I'm a lot behind on catching up on these, so I'm reviewing an omnibus and a single volume as one big review.
We'll start with Bedlam's Bard by Mercedes Lackey and Ellen Guon, which is an Omnibus of Knight of Ghosts and Shadows and Summoned to Tourney. We meet Renaissance Fair actor and flutist, Eric, who is having a loud breakup with his girlfriend at the outset. In his depression and drunkenness, Eric composes a song on his flute that winds up waking up Korendil, an elf trapped in The Dreaming by the exiled elf Perenor.
Eric, Kory, and Eric's friend Beth wind up working together to stop Perenor from destroying the Nexus that is in Los Angeles by moving it by the Observatory, which manages to annoy both Perenor AND his daughter Ria.
The second part picks up with Eric, Kory, and Beth living in San Francisco as a Throuple. In this one, a shadowy government agency is kidnapping psychics and using them for nebulous purposes. Eric breaks a few of the kidnapped psychics out using Nightflyers, which in turn lets the Nightflyers try to set off THE BIG ONE using equipment designed to prevent earthquakes.
Then we come into Beyond World's End, in which Eric has become a full Bard, moves to New York, and restarts like at Julliard.
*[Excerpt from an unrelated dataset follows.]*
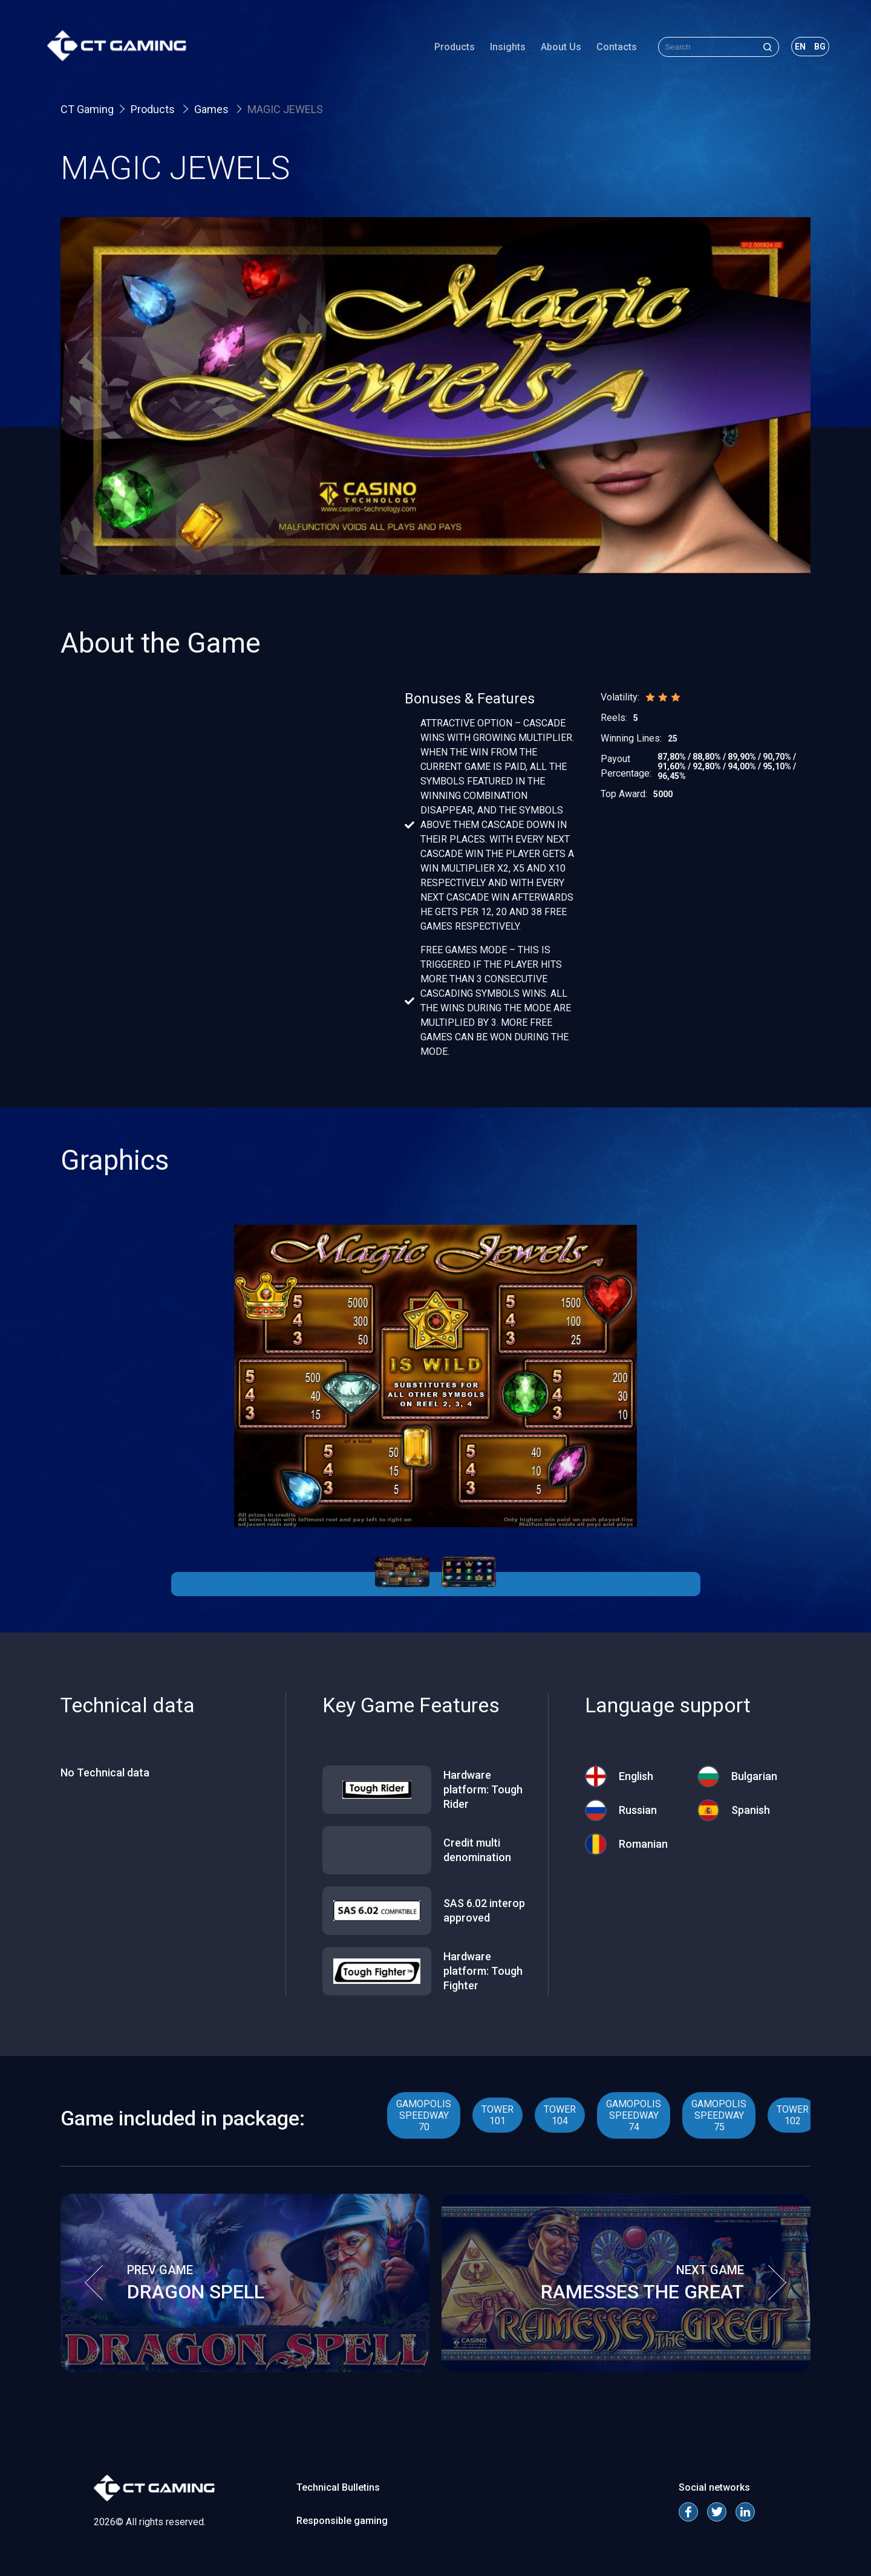  What do you see at coordinates (793, 2115) in the screenshot?
I see `TOWER 102` at bounding box center [793, 2115].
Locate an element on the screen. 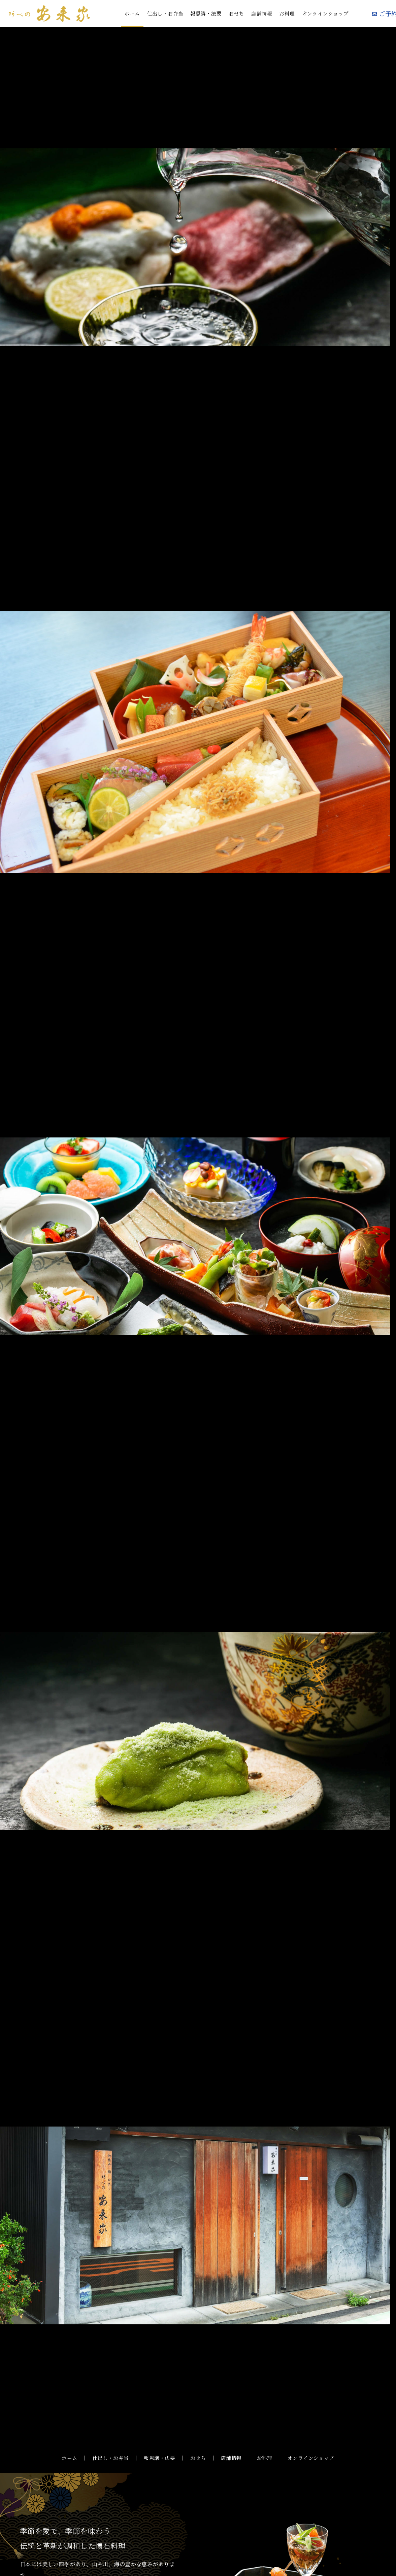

Beth, being pregnant and more in a couple with Kory than Eric, stays in Underhill. There's a certain amount of humor in here, since Eric now lives in Diane Tregarde's apartment complex, and has a talking gargoyle dropping by for conversation.
In this, Eric gets dragged into a mystery that also involves the Guardians, in which an Unseeleigh Lord is trying to find a Bard, but runs afoul of a shadowy group trying to awaken people's psychic gifts with drugs.
While I still find myself loving the series, I found the transition to Eric going from nominally bisexual to hopelessly straight a bit jarring. In the transition, Eric's fluidity gets erased for the most part. Plus the redemption arc of Ria Llewellen is a bit rushed, since she was a secondary antagonist in the first book, now suddenly trying to make amends with Eric.
I mean, it remains good reading, even as we again get dragged into the streets with the characters, a theme that tends to happen in any of Mercedes Lackey's Urban Fantasy series.